At this juncture, it should be said that the primary and direct responsibility of
employers and their presumed negligence are principles calculated to protect society.
Workmen and employees should be carefully chosen and supervised in order to avoid
injury to the public. It is the masters or employers who principally reap the profits
resulting from the services of these servants and employees. It is but right that they
should guarantee the latter's careful conduct for the personnel and patrimonial safety
of others. As Theilhard has said, "they should reproach themselves, at least, some for
their weakness, others for their poor selection and all for their negligence." And
according to Manresa, "It is much more equitable and just that such responsibility
should fall upon the principal or director who could have chosen a careful and prudent
employee, and not upon the injured person who could not exercise such selection and
who used such employee because of his confidence in the principal or director." (Vol.
12, p. 622, 2nd Ed.) Many jurists also base this primary responsibility of the employer
on the principle of representation of the principal by the agent.

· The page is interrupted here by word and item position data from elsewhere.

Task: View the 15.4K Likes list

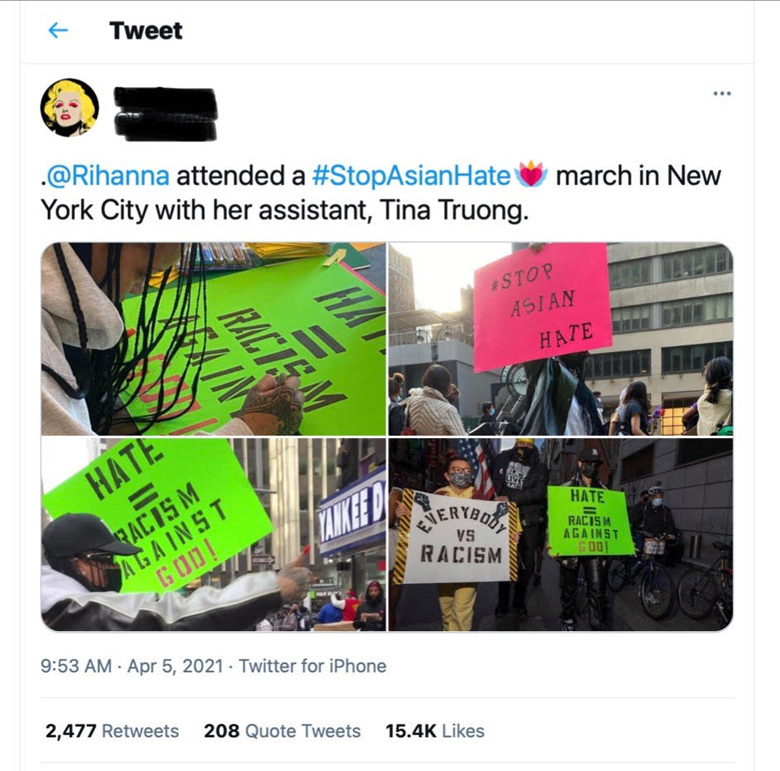Action: tap(435, 731)
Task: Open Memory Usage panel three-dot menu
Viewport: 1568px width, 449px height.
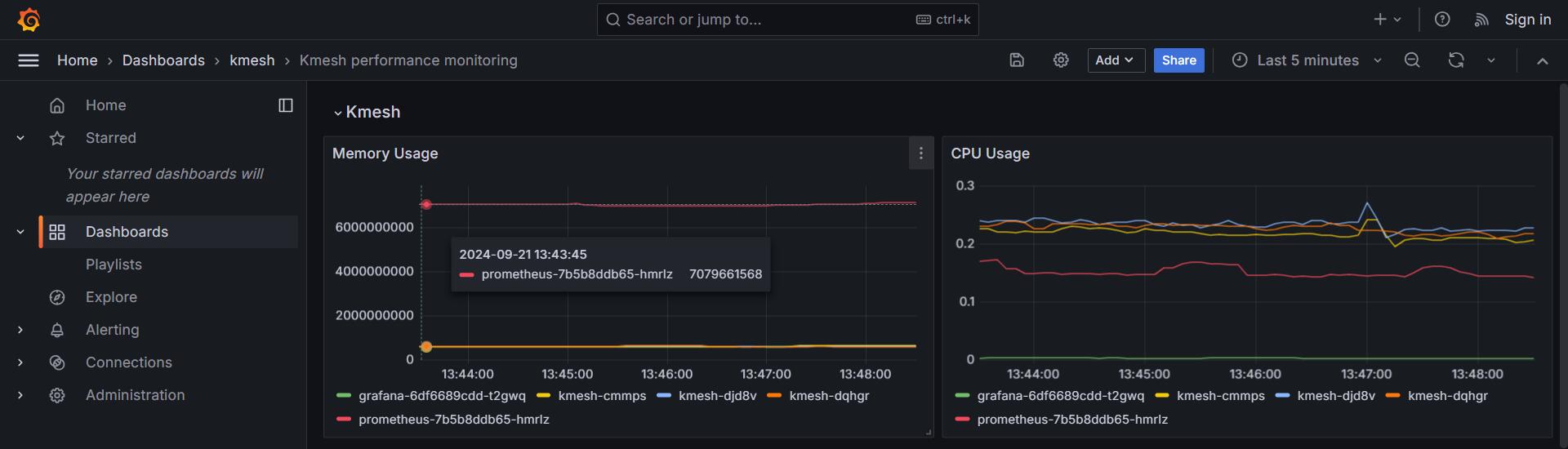Action: pos(920,153)
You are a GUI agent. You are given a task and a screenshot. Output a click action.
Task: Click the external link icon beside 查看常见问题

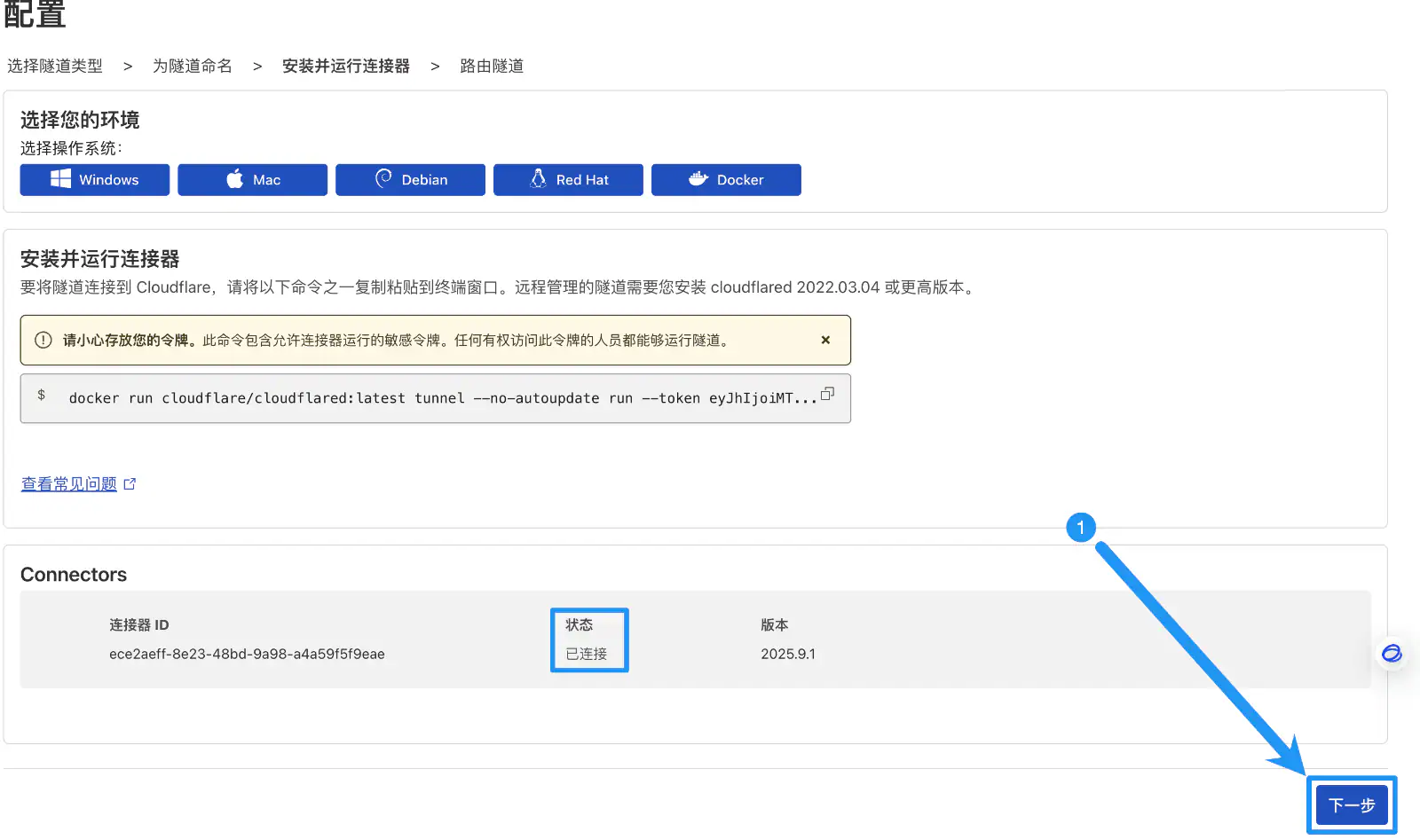130,483
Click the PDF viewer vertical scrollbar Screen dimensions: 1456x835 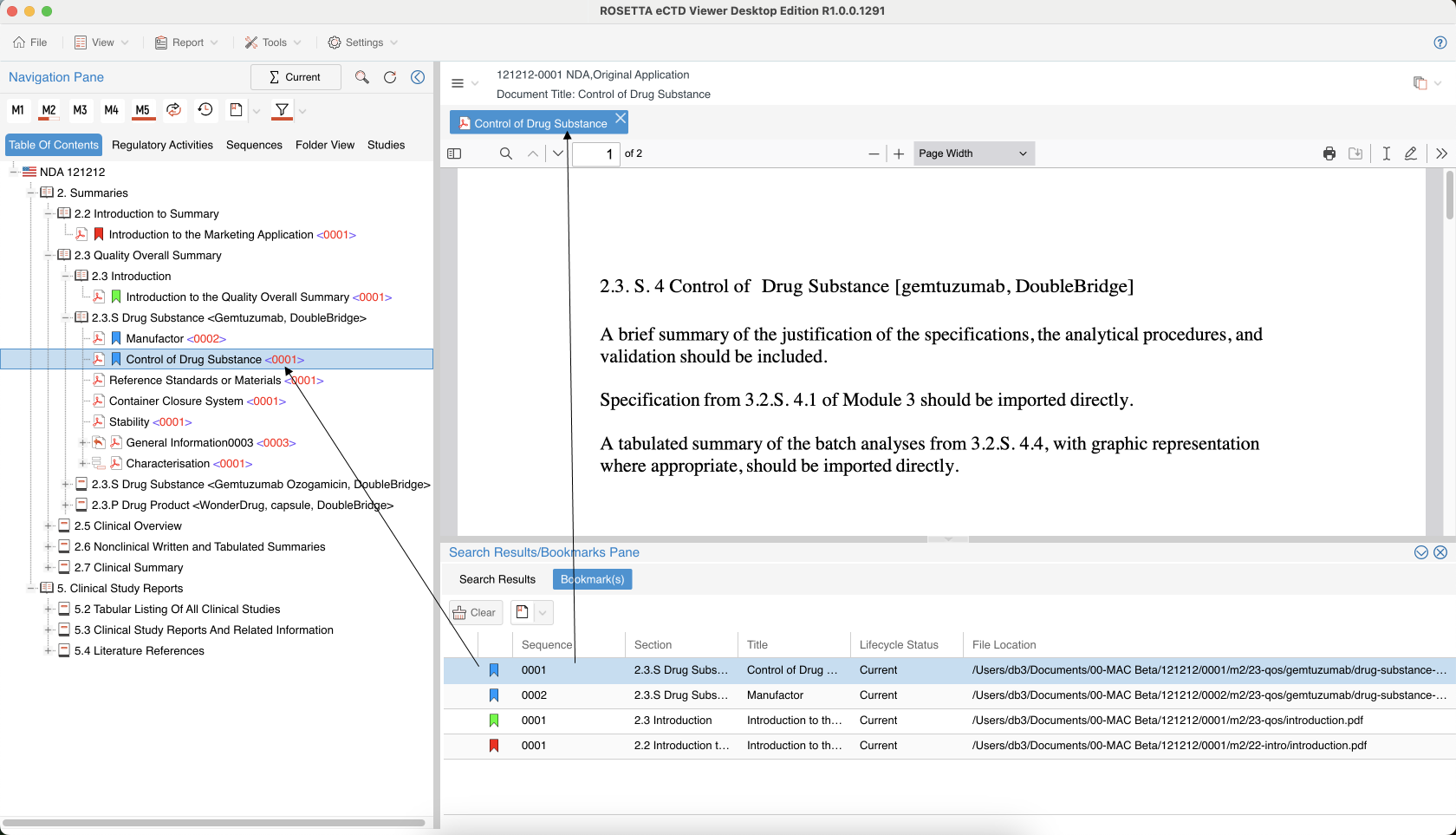click(x=1449, y=195)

Thus, Oyuelos says in
the work already cited (Vol. 7, p. 747) that before third persons the employer and
employee "vienen a ser como una sola personalidad, por refundicion de la del
dependiente en la de quien le emplea y utiliza." ("become as one personality by the
merging of the person of the employee in that of him who employs and utilizes him.")
All these observations acquire a peculiar force and significance when it comes to
motor accidents, and there is need of stressing and accentuating the responsibility of
owners of motor vehicles.

Fourthly, because of the broad sweep of the provisions of both the Penal Code and the
Civil Code on this subject, which has given rise to the overlapping or concurrence of
spheres already discussed, and for lack of understanding of the character and efficacy
of the action for culpa aquiliana, there has grown up a common practice to seek
damages only by virtue of the civil responsibility arising from a crime, forgetting that
there is another remedy, which is by invoking articles 1902-1910 of the Civil Code.
Although this habitual method is allowed by our laws, it has nevertheless rendered
practically useless and nugatory the more expeditious and effective remedy based
onculpa aquiliana or culpa extra-contractual. In the present case, we are asked to
help perpetuate this usual course. But we believe it is high time we pointed out to the
harm done by such practice and to restore the principle of responsibility for fault or
negligence under articles 1902 et seq. of the Civil Code to its full rigor. It is high time
we caused the stream of quasi-delict or culpa aquiliana to flow on its own natural
channel, so that its waters may no longer be diverted into that of a crime under the
Penal Code. This will, it is believed, make for the better safeguarding of private rights
because it re-establishes an ancient and additional remedy, and for the further reason
that an independent civil action, not depending on the issues, limitations and results of
a criminal prosecution, and entirely directed by the party wronged or his counsel, is
more likely to secure adequate and efficacious redress.
In view of the foregoing, the judgment of the Court of Appeals should be and is
hereby affirmed, with costs against the defendant-petitioner.

Yulo, C.J., Moran, Ozaeta and Paras, JJ., concur.